The issue is that Lloyd’s library violates a number of well-established conventions and best practices commonly expected by users of database libraries. While it presents itself as an advanced solution that operates on the level of structure serialization (as opposed to combinator-based parsing), the implementation falls significantly short of expectations.
Specifically, many users reasonably interpret "advanced" as meaning a superset or improvement upon traditional parsing, grounded in type safety and clear semantics. Unfortunately, the actual serialization logic in the client disregards fundamental principles, performing unchecked low-level memory tricks rather than sound type conversion.
For example, even something as basic as a COUNT query returns an unknown type result, requiring the user to somehow "guess" that it is u64. If they guess wrong, the result can silently overwrite another field. These kinds of unsafe behaviors—akin to C-style low-level hacks—are entirely inappropriate in a modern SQL driver. (ClickHouse/clickhouse-rs#185)
By contrast, look at other mature drivers, such as the one for MySQL. I’ve had a good experience with this library, where I received clear, safe error messages like FromSql(InvalidType { src: "UInt64", dst: "u32" })
, which allowed me to catch issues easily.
Here are some of the public issues highlighting these problems.
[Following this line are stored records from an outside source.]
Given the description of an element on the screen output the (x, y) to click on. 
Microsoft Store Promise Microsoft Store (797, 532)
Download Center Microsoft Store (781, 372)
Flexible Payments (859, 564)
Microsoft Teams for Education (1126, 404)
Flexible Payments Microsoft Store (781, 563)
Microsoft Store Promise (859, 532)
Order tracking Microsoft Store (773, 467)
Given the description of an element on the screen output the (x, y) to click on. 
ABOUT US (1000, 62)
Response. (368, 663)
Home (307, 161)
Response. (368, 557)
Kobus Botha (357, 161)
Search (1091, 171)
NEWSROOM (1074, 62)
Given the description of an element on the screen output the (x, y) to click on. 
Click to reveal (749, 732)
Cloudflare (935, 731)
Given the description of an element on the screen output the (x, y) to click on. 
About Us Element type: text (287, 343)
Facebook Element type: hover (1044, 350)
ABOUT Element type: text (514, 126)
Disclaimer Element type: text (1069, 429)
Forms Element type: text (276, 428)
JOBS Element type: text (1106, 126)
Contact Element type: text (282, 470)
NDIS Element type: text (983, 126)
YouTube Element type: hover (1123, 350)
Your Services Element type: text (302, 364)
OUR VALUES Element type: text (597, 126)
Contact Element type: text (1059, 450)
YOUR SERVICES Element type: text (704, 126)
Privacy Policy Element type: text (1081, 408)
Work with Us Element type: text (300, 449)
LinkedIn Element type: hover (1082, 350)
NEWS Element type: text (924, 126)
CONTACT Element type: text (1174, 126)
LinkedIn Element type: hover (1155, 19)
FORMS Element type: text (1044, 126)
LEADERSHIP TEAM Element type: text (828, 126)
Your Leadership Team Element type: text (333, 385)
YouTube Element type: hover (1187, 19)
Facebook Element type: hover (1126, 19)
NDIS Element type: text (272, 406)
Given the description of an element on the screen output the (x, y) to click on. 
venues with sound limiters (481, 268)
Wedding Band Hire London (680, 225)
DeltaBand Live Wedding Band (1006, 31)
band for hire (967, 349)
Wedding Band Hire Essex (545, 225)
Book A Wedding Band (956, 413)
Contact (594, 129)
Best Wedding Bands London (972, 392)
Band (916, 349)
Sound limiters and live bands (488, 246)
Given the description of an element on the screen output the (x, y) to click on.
They are not edge cases—they represent broken core functionality:
ClickHouse/clickhouse-rs#192
ClickHouse/clickhouse-rs#187
In this thread, I attempted to raise these concerns constructively, but my comment was deleted:
The author has been promising to move to RowBinaryWithNamesAndTypes
since 2022:
ClickHouse/clickhouse-rs#10
Moreover, the author has acknowledged that these issues will persist—and have been persisting since 2022—until a certain change is implemented. The problem is, that change has yet to happen.
ClickHouse/clickhouse-rs#185 (comment)
And it seems like the author prioritizes performance more than type safety:
ClickHouse/clickhouse-rs#169
He even directly recommends this library here (not directly related, but anyway):
ClickHouse/clickhouse-rs#44 (comment)
because the crate is about typed struct
Ironically, it was never really about typed structures.
My hope is not to stir conflict but to encourage a shift toward a more robust and transparent approach for ClickHouse clients in the Rust ecosystem. An official client, or at least an official endorsement of a well-maintained alternative, would go a long way toward improving confidence in the tooling.